3. Ten aanzien van het laatste verweer overweegt het hof dat de kantonrechter weliswaar het voertuig van de betrokkene verkeerd heeft benoemd en heeft overwogen dat de lading niet over de rand van de aanhangwagen kwam, maar dit valt aan te merken als een kennelijke vergissing die er niet toe leidt dat de beslissing van de kantonrechter zal worden vernietigd.
4. De betreffende gedraging met feitcode P061 is een overtreding van artikel 5.1.2 in samenhang met het destijds geldende artikel 5.18.6, tweede lid, van de Regeling Voertuigen (hierna: RV).
5. Artikel 5.1.2 RV - voor zover hier van belang - luidt:
“Het is de bestuurder van een voertuig of een samenstel van voertuigen verboden daarmee te rijden (…), indien niet wordt voldaan aan de in afdeling 18 van dit hoofdstuk ten aanzien van het gebruik van voertuigen of samenstellen van voertuigen van de categorie of categorieën, waartoe die voertuigen behoren, gestelde eisen.”
6. Artikel 5.18.6 RV, tweede lid, luidt:
“Losse lading die naar haar aard niet op of aan het voertuig bevestigd kan worden, moet deugdelijk zijn afgedekt indien gevaar of hinder ontstaat of kan ontstaan als gevolg van afvallende of wegwaaiende lading.”
7. De toelichting op artikel 5.18.6 RV houdt - voor zover van belang - het volgende in:
“Nieuw is het bepaalde in het tweede lid met betrekking tot het vervoer van losse lading. Dit lid bevat de verplichting om losse lading die van het voertuig kan vallen deugdelijk af te dekken. Gedacht dient daarbij te worden aan lading als zand, grint of puin. De wijze van afdekken is afhankelijk van de soort lading die wordt vervoerd. Zo zal voor grof puin een net voldoende zijn, terwijl zand een dekzeil zal vereisen.”

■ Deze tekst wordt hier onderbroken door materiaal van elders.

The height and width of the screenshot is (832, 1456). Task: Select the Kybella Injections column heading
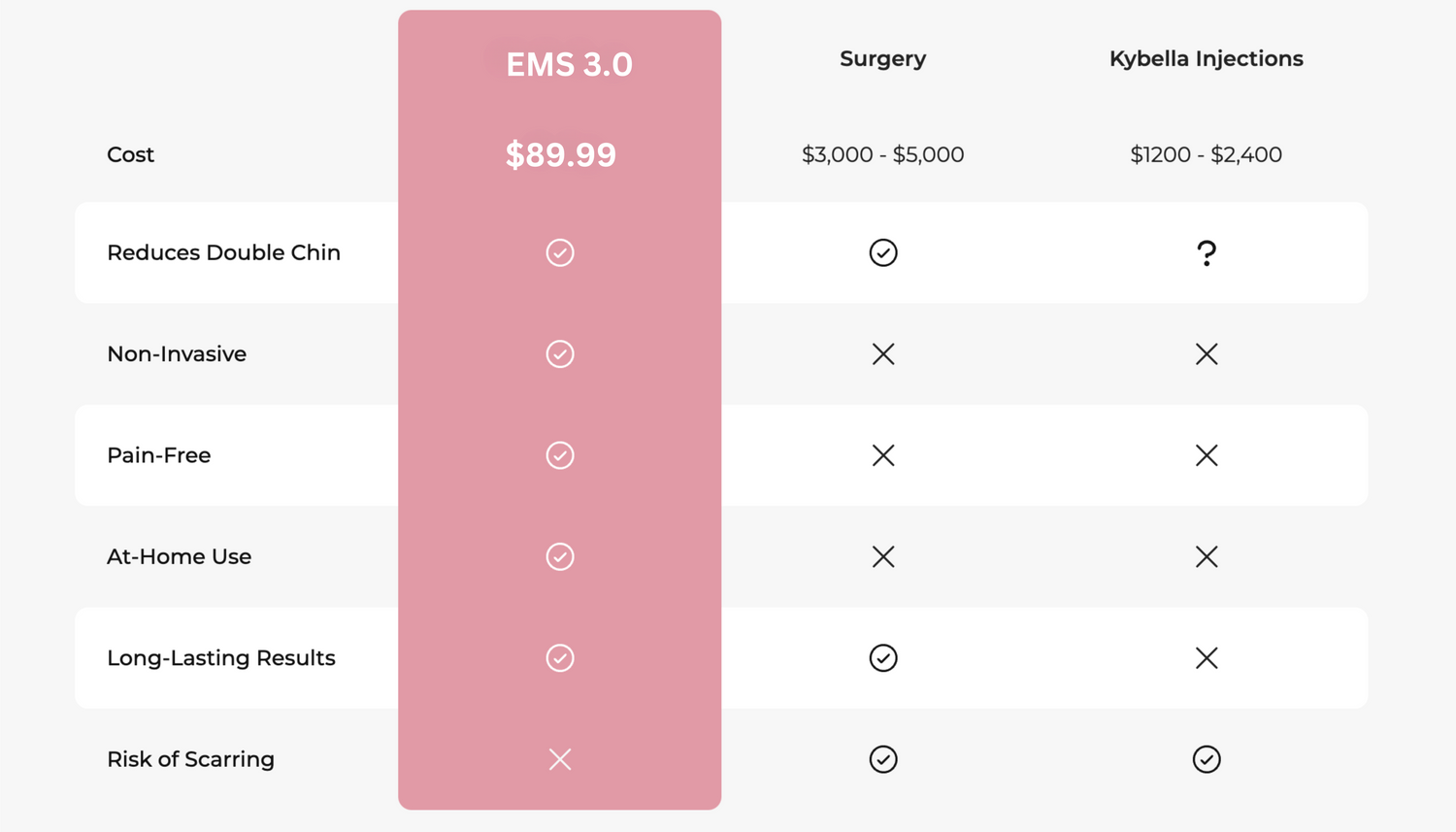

8. Bij de feitomschrijving bij feitcode P061 in het Feitenboekje staat de toelichting:
“1. zoals zand, puin, grind en granen 2. indien losgestorte lading in een laadbak is geladen en die lading in het midden boven de zijschotten uitsteekt, slechts verbaliserend optreden indien de vrije ruimte onder de rand van de zijschotten onvoldoende is en daardoor kans bestaat dat lading tijdens het rijden op de weg valt; zo mogelijk foto maken van lading in laadbak.”

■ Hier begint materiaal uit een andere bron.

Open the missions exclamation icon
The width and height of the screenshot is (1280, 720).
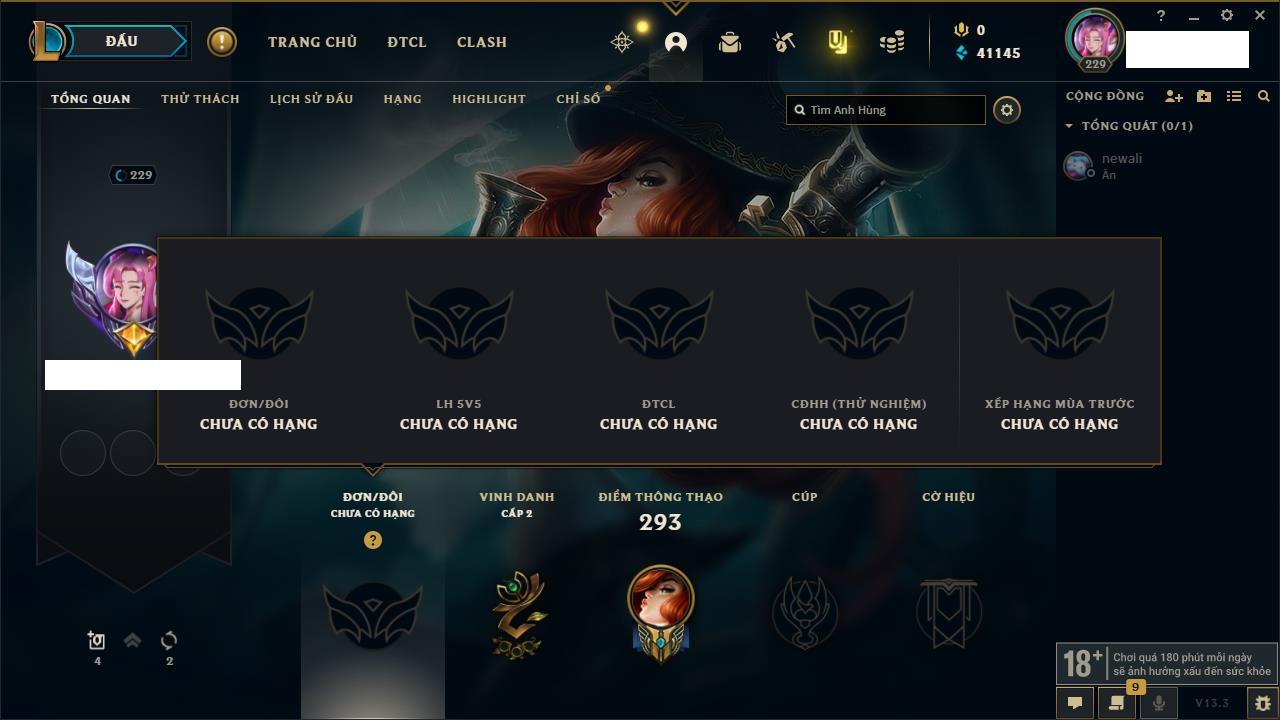(222, 42)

9. Een daartoe aangewezen ambtenaar kan op grond van artikel 3, tweede lid, van de Wet administratiefrechtelijke handhaving verkeersvoorschriften (Wahv) een administratieve sanctie opleggen voor een gedraging die door deze ambtenaar zelf of op geautomatiseerde wijze is vastgesteld. Dat de gedraging is verricht, moet voldoende blijken uit de beschikbare gegevens. Of van de juistheid van deze gegevens kan worden uitgegaan, is ervan afhankelijk of de betrokkene argumenten heeft aangevoerd die leiden tot twijfel aan de juistheid van (delen van) die gegevens dan wel het dossier daar aanleiding toe geeft.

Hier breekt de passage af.